● **The input**:
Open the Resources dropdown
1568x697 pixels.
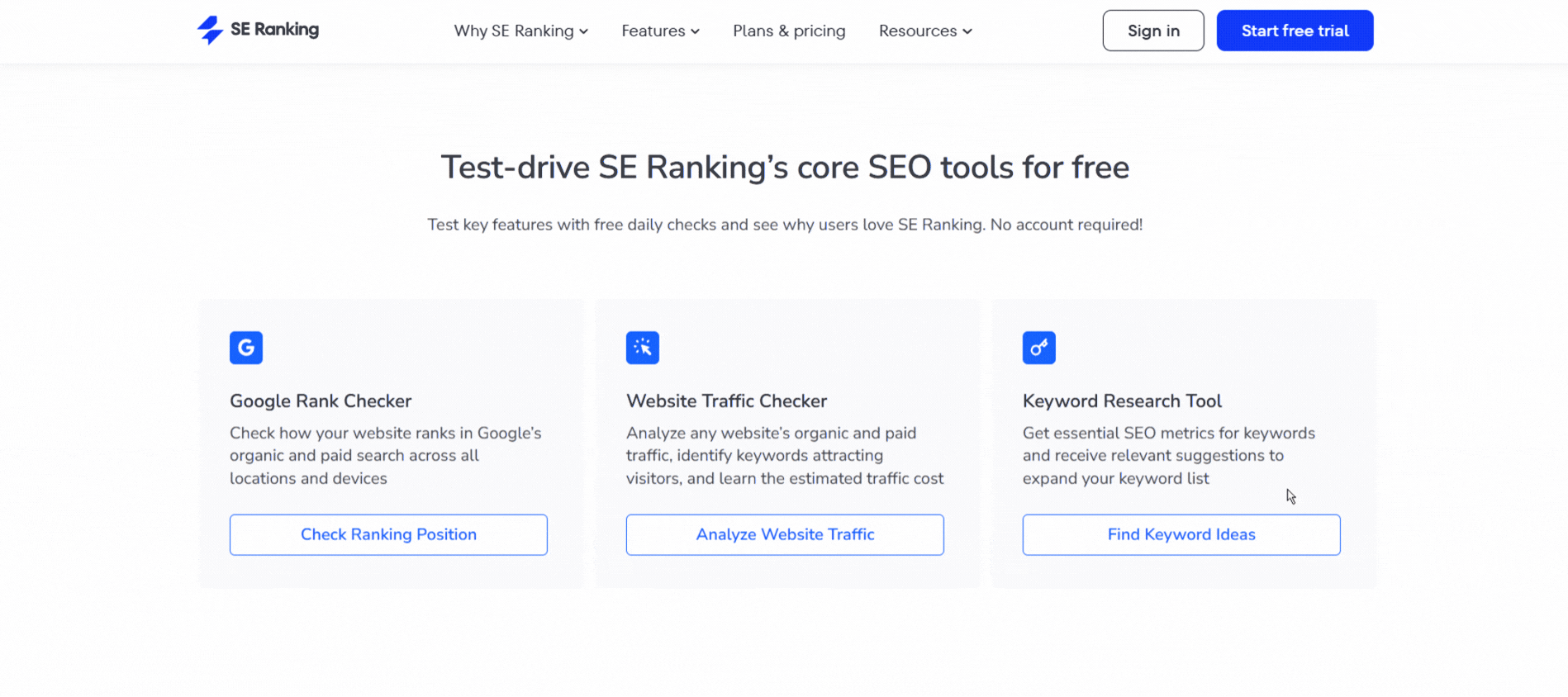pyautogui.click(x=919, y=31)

--

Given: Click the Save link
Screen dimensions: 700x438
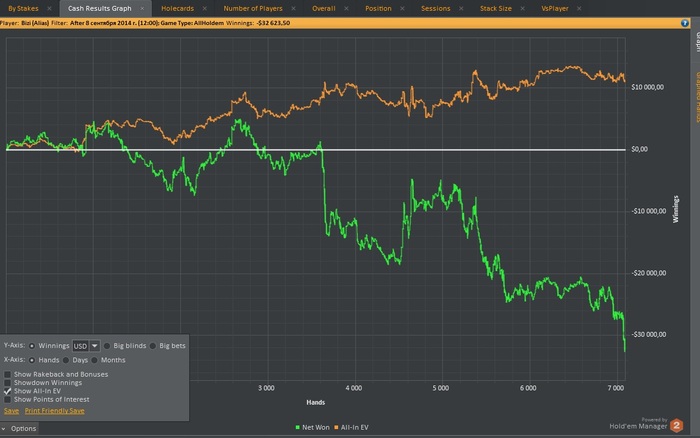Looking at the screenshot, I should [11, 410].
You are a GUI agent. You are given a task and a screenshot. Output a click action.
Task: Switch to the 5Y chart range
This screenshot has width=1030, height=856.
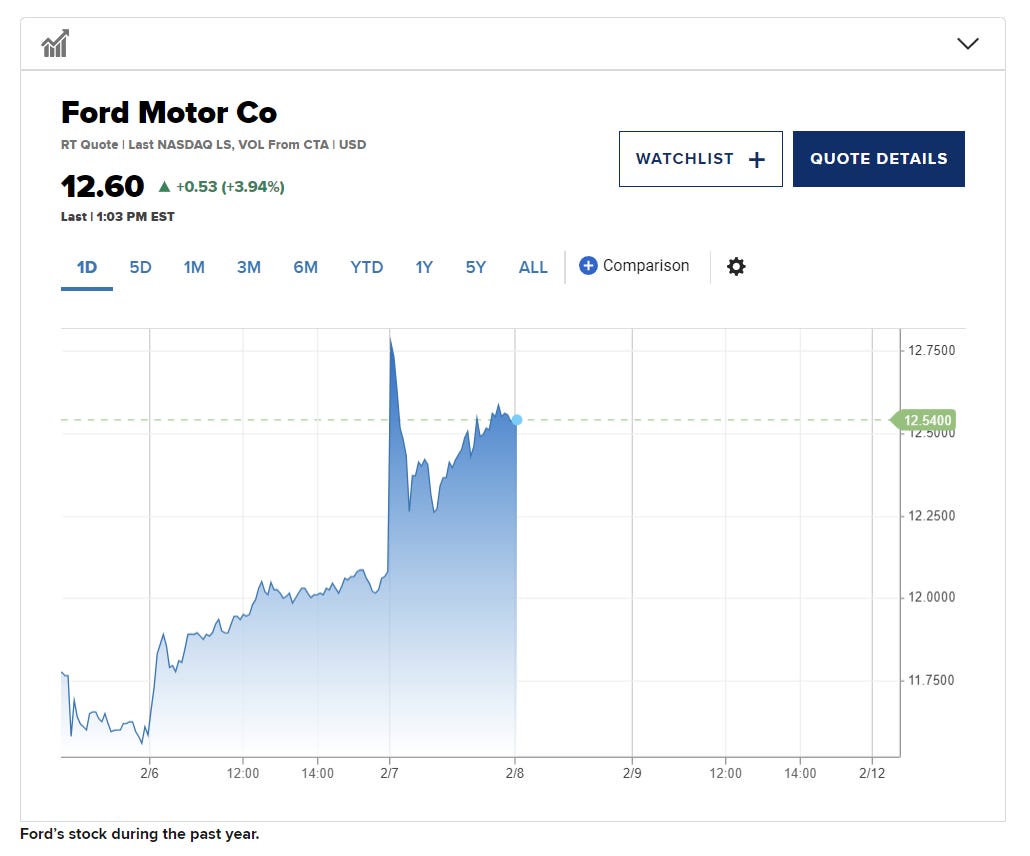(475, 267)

---

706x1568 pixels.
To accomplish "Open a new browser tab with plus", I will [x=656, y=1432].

● **Your goal**:
In the entries above, locate every line with the word "Open" and copy it.

● **Solution to the problem**:
Open the Resources dropdown
To accomplish "Open a new browser tab with plus", I will [x=656, y=1432].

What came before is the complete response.